Expand eval suite to 21 tests and enhance SKILL.md by CybotTM · Pull Request #27 · netresearch/php-modernization-skill

CybotTM · 2026-04-01T06:20:05Z

Summary

Expand eval suite from 2 to 21 self-contained tests covering all skill areas
Add A/B test runner script (evals/run-ab-test.sh) for systematic comparison
Enhance SKILL.md with PHP 8.2-8.4 features, pitfalls, and migration checklist items
Bump version to 1.13.0

Eval Coverage (21 tests)

Area	Evals
PHP 8.x features	modernize-php-class, switch-to-match, readonly-properties, nullsafe-operator, named-arguments, sensitive-parameter-attribute, override-attribute, typed-class-constants
Strict types	add-strict-types
Enums	constants-to-enum
DTOs/Value Objects	array-to-dto, value-object-pattern, type-safe-collection
Static analysis	configure-phpstan-level9, configure-rector, configure-php-cs-fixer, phpstan-baseline-strategy, phpat-architecture-test, composer-scripts-qa
PSR compliance	psr-interface-typehint
Migration	migration-assessment

A/B Test Results (8 representative evals, sonnet baseline)

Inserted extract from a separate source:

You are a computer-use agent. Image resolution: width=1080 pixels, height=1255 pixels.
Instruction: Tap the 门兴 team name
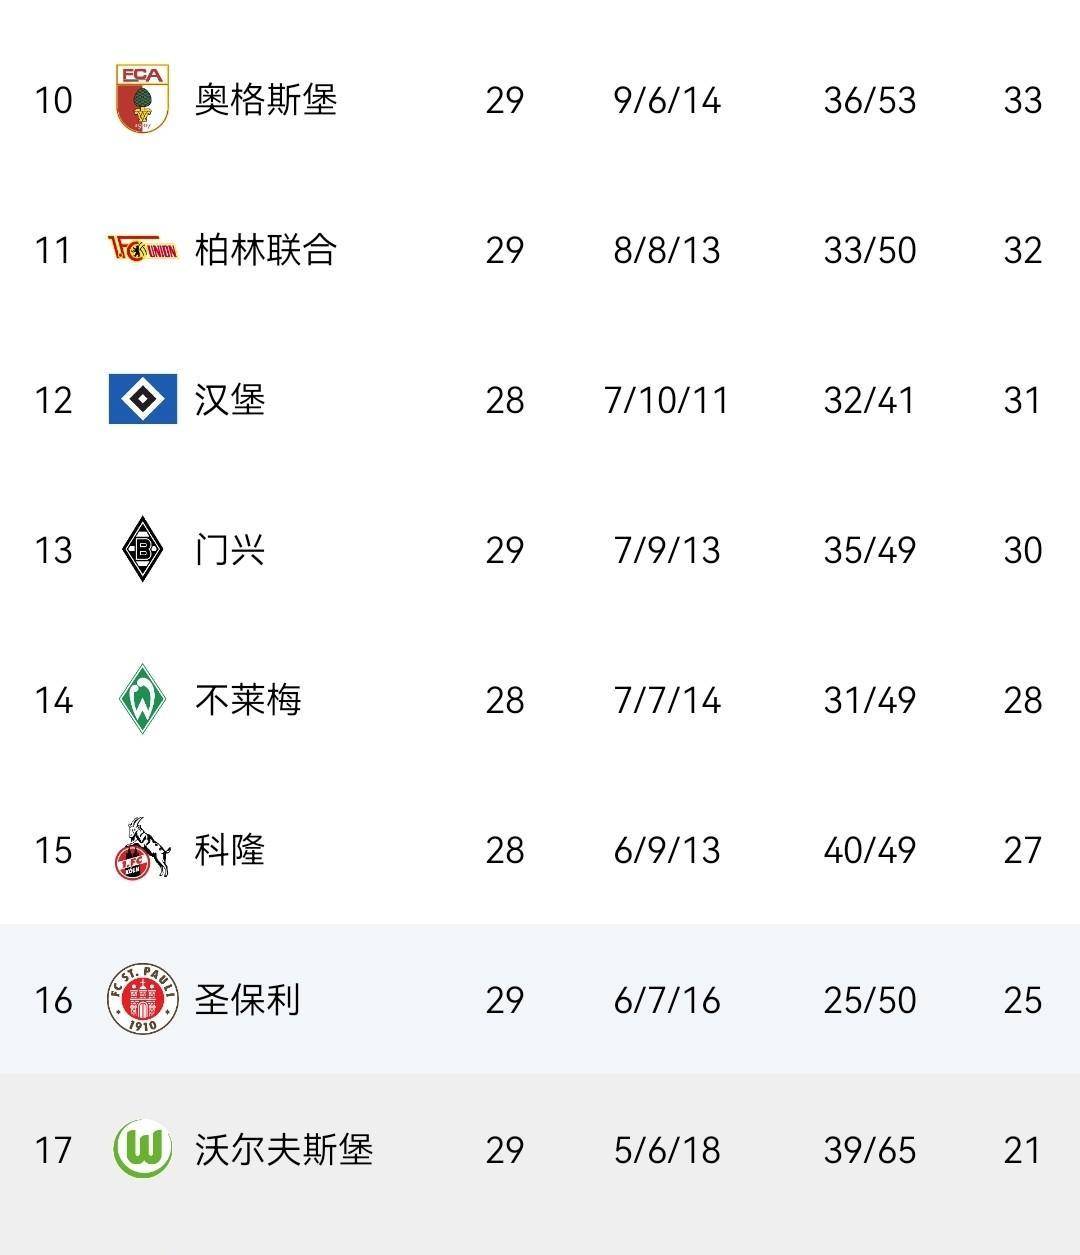tap(230, 550)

Eval	Assertions WITHOUT	Assertions WITH	Output WITHOUT	Output WITH
modernize-php-class	3/3	3/3	1414B	1693B
constants-to-enum	4/4	4/4	1858B	2014B
array-to-dto	3/3	3/3	1958B	1804B
configure-php-cs-fixer	3/3	3/3	3586B	3532B
psr-interface-typehint	3/3	3/3	2096B	2281B
phpstan-baseline-strategy	3/3	3/3	1524B	1976B
migration-assessment	3/4	3/4	3382B	3355B
sensitive-parameter-attribute	1/1	1/1	2662B	3245B
Total	23/24 (96%)	23/24 (96%)

Niche pattern analysis (skill-specific knowledge)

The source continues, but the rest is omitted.